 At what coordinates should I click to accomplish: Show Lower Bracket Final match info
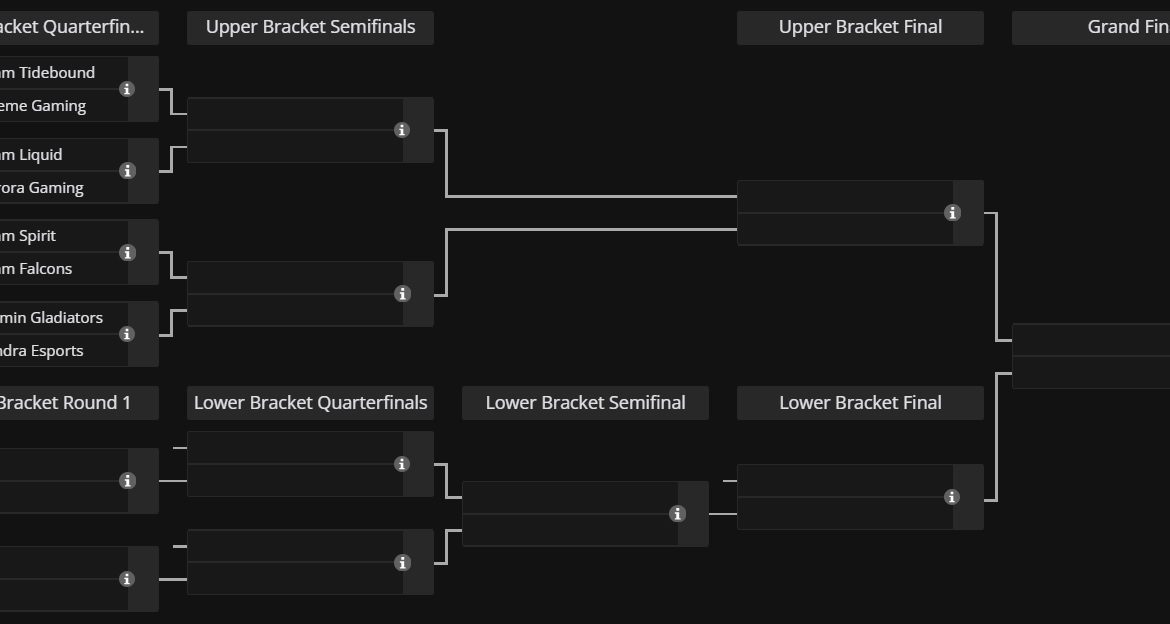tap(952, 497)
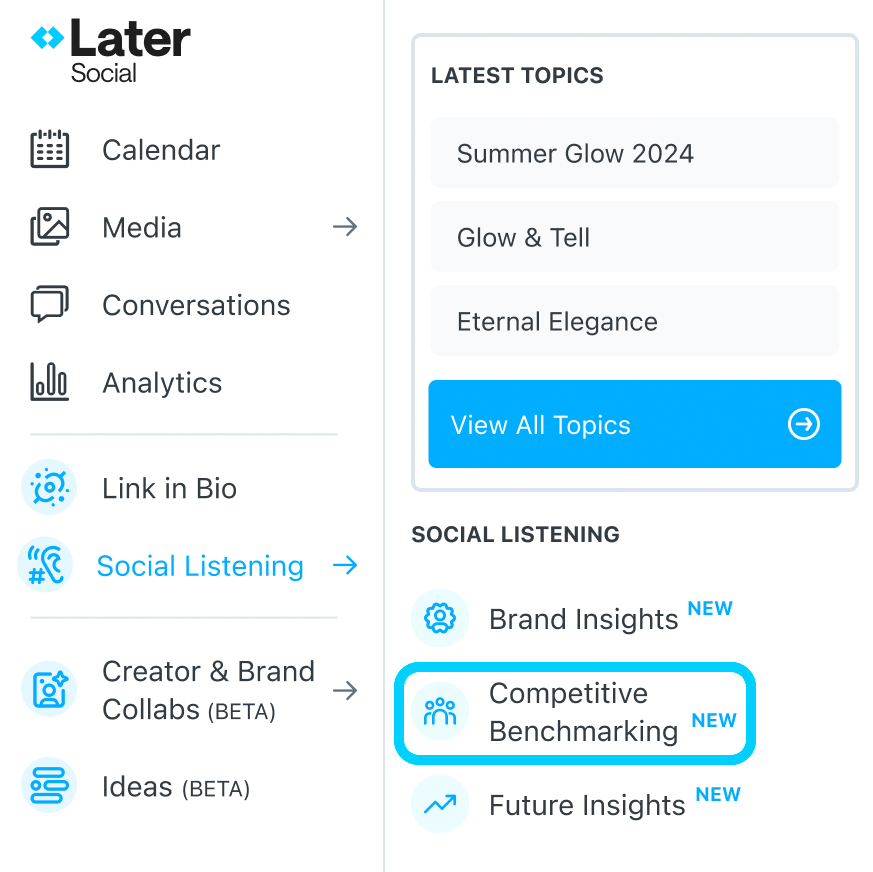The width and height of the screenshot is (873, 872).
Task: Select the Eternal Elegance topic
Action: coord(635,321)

...

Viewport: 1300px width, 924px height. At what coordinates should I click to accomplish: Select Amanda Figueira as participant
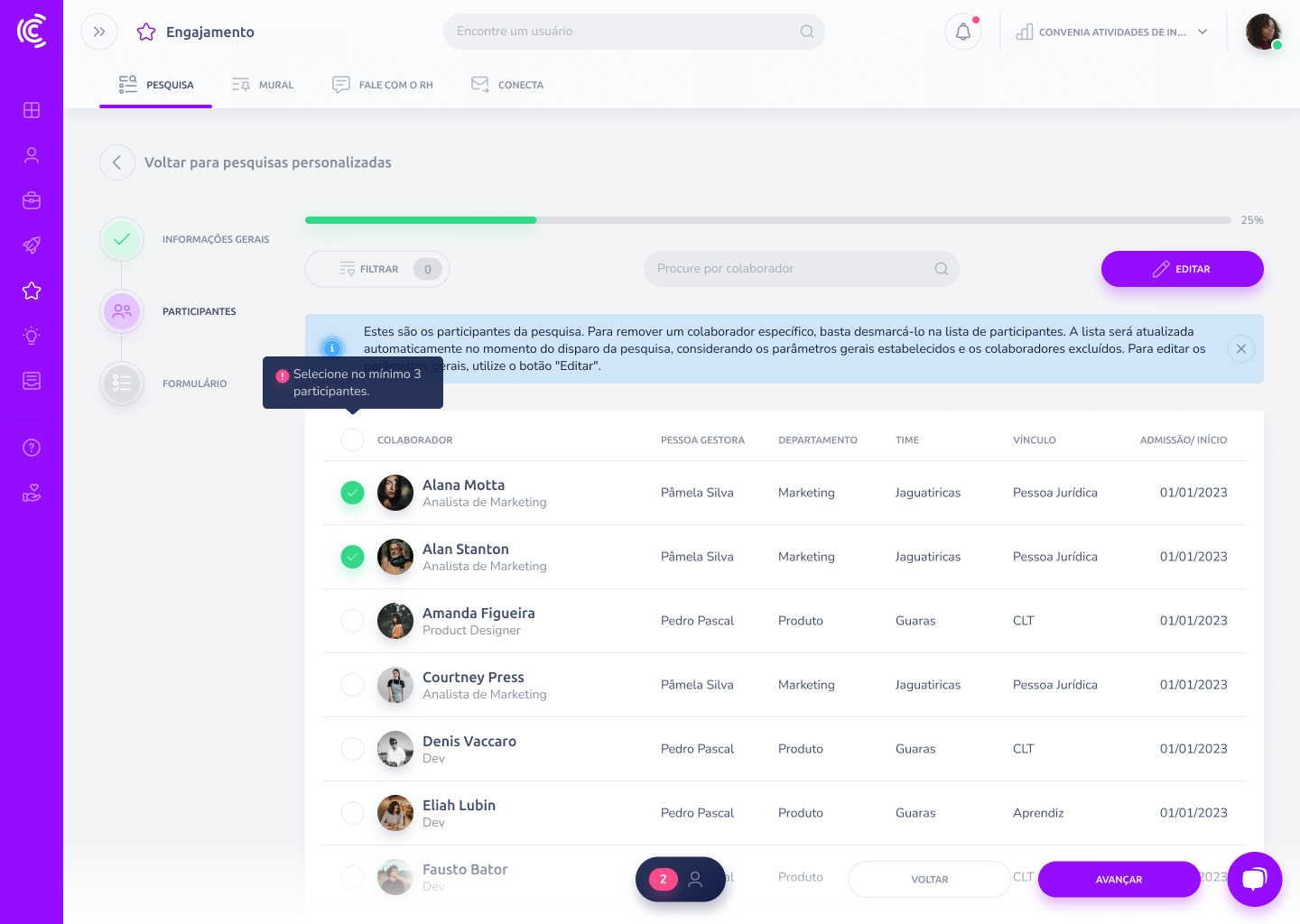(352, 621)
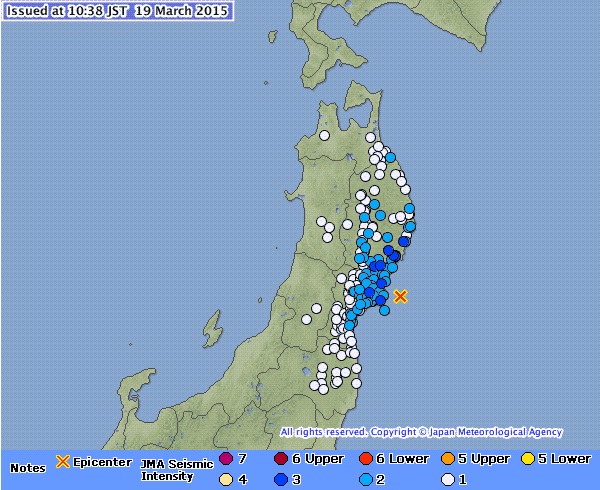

---

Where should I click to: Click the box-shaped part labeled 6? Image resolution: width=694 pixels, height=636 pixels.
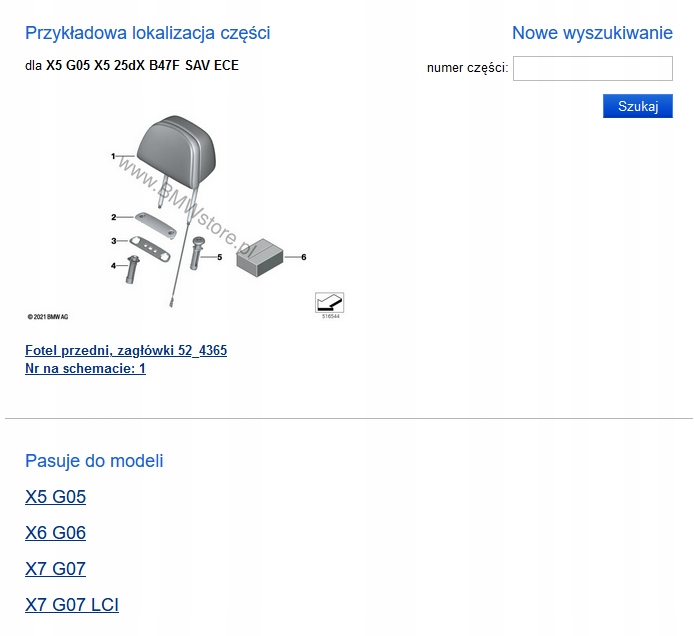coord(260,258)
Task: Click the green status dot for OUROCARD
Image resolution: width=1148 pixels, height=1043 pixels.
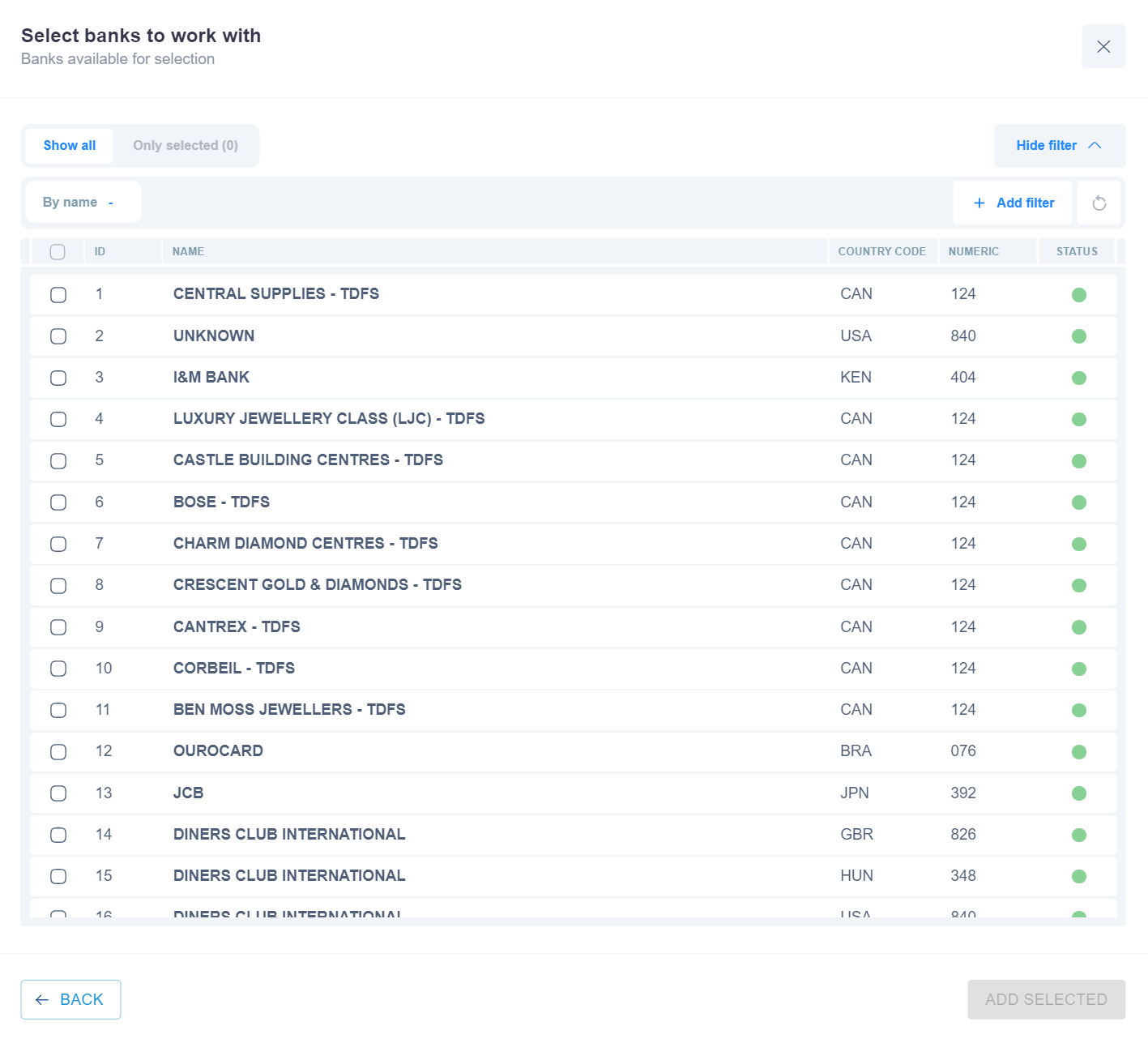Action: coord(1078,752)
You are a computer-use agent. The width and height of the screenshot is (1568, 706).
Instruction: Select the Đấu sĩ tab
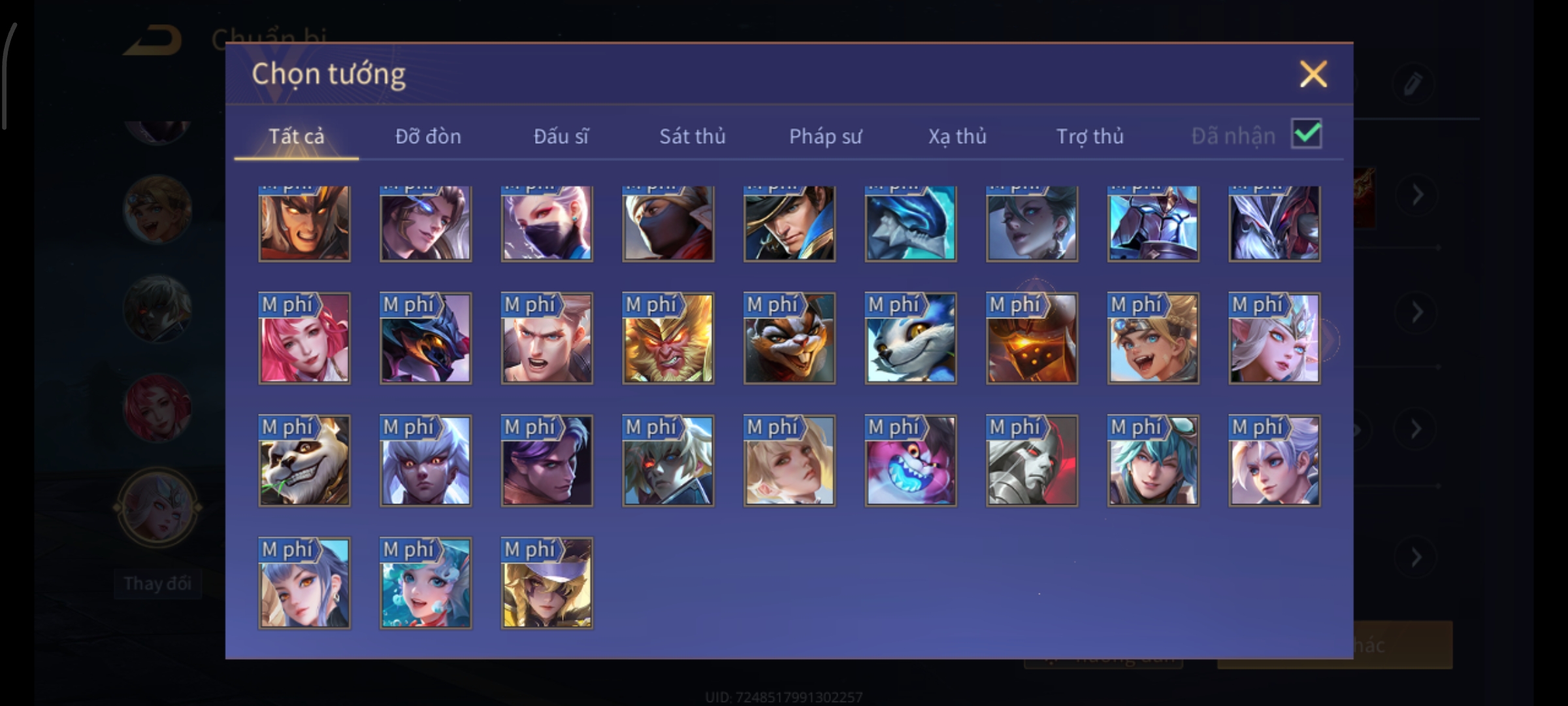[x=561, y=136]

The exercise >>
Repeat the lines word for word, covering the stretch from the line containing "Where should I" through the line containing "[x=561, y=136]", both ends included. Leave the pictures out of your answer.

Output >>
Where should I click to: Click the box-shaped part labeled 6? Image resolution: width=694 pixels, height=636 pixels.
coord(260,258)
Task: Click the green status dot for OUROCARD
Image resolution: width=1148 pixels, height=1043 pixels.
Action: coord(1078,752)
You are a computer-use agent. The width and height of the screenshot is (1568, 706).
Instruction: Select the Đấu sĩ tab
[x=561, y=136]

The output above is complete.